**Auftrag 1**.
Übernimm aus den unten folgenden Zeilen, nicht aus dem Text, unverändert alles von der Zeile mit „is (651, 1173).“ bis hinunter zur Zeile mit „center [737, 690].“, beide Zeilen eingeschlossen.

**Extrahierter Text**.
****************
Bayerischer VGH, Beschluss vom 16.12.2010 - 11 C 10.2719
Fundstelle
openJur 2012, 112428
  • Rkr:
Tenor

I. Die Verwaltungsstreitsachen 11 CS 10.2718 und 11 C 10.2719 werden zur gemeinsamen Entscheidung verbunden.

II. Die Beschwerden werden zurückgewiesen.

III. Der Antragsteller hat die Kosten des Beschwerdeverfahrens 11 CS 10.2718 zu tragen.

IV. Der Streitwert wird für das Beschwerdeverfahren 11 CS 10.2718 auf 2.500,-- € festgesetzt.

Gründe

I.

Am 5. Dezember 2009 wurde der Fahrer eines Personenkraftwagens, in dem sich der Antragsteller als Beifahrer aufhielt, um 1.40 Uhr einer polizeilichen Verkehrskontrolle unterzogen. In einer dem Fahrer an diesem Tag entnommenen Blutprobe wurden Amphetamin und Metamphetamin festgestellt. Im Fußraum der Beifahrerseite des Fahrzeugs und in dem an der Beifahrertüre befindlichen Ablagefach fand die Polizei je ein Verschlusstütchen, im Ablagefach außerdem ein Kunststoffröhrchen vor; diese Behältnisse enthielten Amphetamin bzw. Crystal-Amphetamin.
****************
**Auftrag 2**.
Entnimm dem Gerichtsbeschluss wortgetreu alles von „I. Die Verwaltungsstreitsachen“ bis hinunter zu „Amphetamin bzw. Crystal-Amphetamin.“.
****************
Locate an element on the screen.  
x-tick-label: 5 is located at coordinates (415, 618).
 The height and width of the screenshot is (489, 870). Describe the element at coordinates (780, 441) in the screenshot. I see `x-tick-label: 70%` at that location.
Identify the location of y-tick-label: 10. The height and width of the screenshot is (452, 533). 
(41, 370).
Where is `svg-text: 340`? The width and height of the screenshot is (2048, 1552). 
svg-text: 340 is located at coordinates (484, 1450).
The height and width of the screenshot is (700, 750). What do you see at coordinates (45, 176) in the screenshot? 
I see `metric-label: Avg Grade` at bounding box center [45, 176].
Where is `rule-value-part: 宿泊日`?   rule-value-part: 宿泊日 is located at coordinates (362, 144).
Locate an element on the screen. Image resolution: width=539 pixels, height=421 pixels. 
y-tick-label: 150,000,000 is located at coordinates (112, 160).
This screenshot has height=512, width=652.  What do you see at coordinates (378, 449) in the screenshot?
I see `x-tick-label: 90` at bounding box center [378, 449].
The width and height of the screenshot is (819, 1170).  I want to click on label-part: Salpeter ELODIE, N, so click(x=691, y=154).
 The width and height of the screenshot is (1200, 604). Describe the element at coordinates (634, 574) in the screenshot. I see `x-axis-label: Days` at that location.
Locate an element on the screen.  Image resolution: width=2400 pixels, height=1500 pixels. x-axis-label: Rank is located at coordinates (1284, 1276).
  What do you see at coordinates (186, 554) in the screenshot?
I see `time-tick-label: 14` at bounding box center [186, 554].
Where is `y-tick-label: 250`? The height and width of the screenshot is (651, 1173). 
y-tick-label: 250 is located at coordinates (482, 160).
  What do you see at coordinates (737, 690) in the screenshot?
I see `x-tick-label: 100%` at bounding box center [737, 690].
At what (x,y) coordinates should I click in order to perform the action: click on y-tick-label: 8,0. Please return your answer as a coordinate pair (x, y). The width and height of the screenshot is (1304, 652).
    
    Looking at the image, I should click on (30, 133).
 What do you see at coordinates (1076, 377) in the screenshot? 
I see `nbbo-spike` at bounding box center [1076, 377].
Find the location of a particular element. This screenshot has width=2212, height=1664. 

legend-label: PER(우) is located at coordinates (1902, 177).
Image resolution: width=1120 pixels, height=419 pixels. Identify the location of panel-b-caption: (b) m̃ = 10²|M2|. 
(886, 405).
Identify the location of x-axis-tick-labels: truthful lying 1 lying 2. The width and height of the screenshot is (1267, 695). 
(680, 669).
****************
**Antwort 1**.
Where is `y-tick-label: 250`? The height and width of the screenshot is (651, 1173). 
y-tick-label: 250 is located at coordinates (482, 160).
  What do you see at coordinates (737, 690) in the screenshot?
I see `x-tick-label: 100%` at bounding box center [737, 690].

**Antwort 2**.
I. Die Verwaltungsstreitsachen 11 CS 10.2718 und 11 C 10.2719 werden zur gemeinsamen Entscheidung verbunden.

II. Die Beschwerden werden zurückgewiesen.

III. Der Antragsteller hat die Kosten des Beschwerdeverfahrens 11 CS 10.2718 zu tragen.

IV. Der Streitwert wird für das Beschwerdeverfahren 11 CS 10.2718 auf 2.500,-- € festgesetzt.

Gründe

I.

Am 5. Dezember 2009 wurde der Fahrer eines Personenkraftwagens, in dem sich der Antragsteller als Beifahrer aufhielt, um 1.40 Uhr einer polizeilichen Verkehrskontrolle unterzogen. In einer dem Fahrer an diesem Tag entnommenen Blutprobe wurden Amphetamin und Metamphetamin festgestellt. Im Fußraum der Beifahrerseite des Fahrzeugs und in dem an der Beifahrertüre befindlichen Ablagefach fand die Polizei je ein Verschlusstütchen, im Ablagefach außerdem ein Kunststoffröhrchen vor; diese Behältnisse enthielten Amphetamin bzw. Crystal-Amphetamin.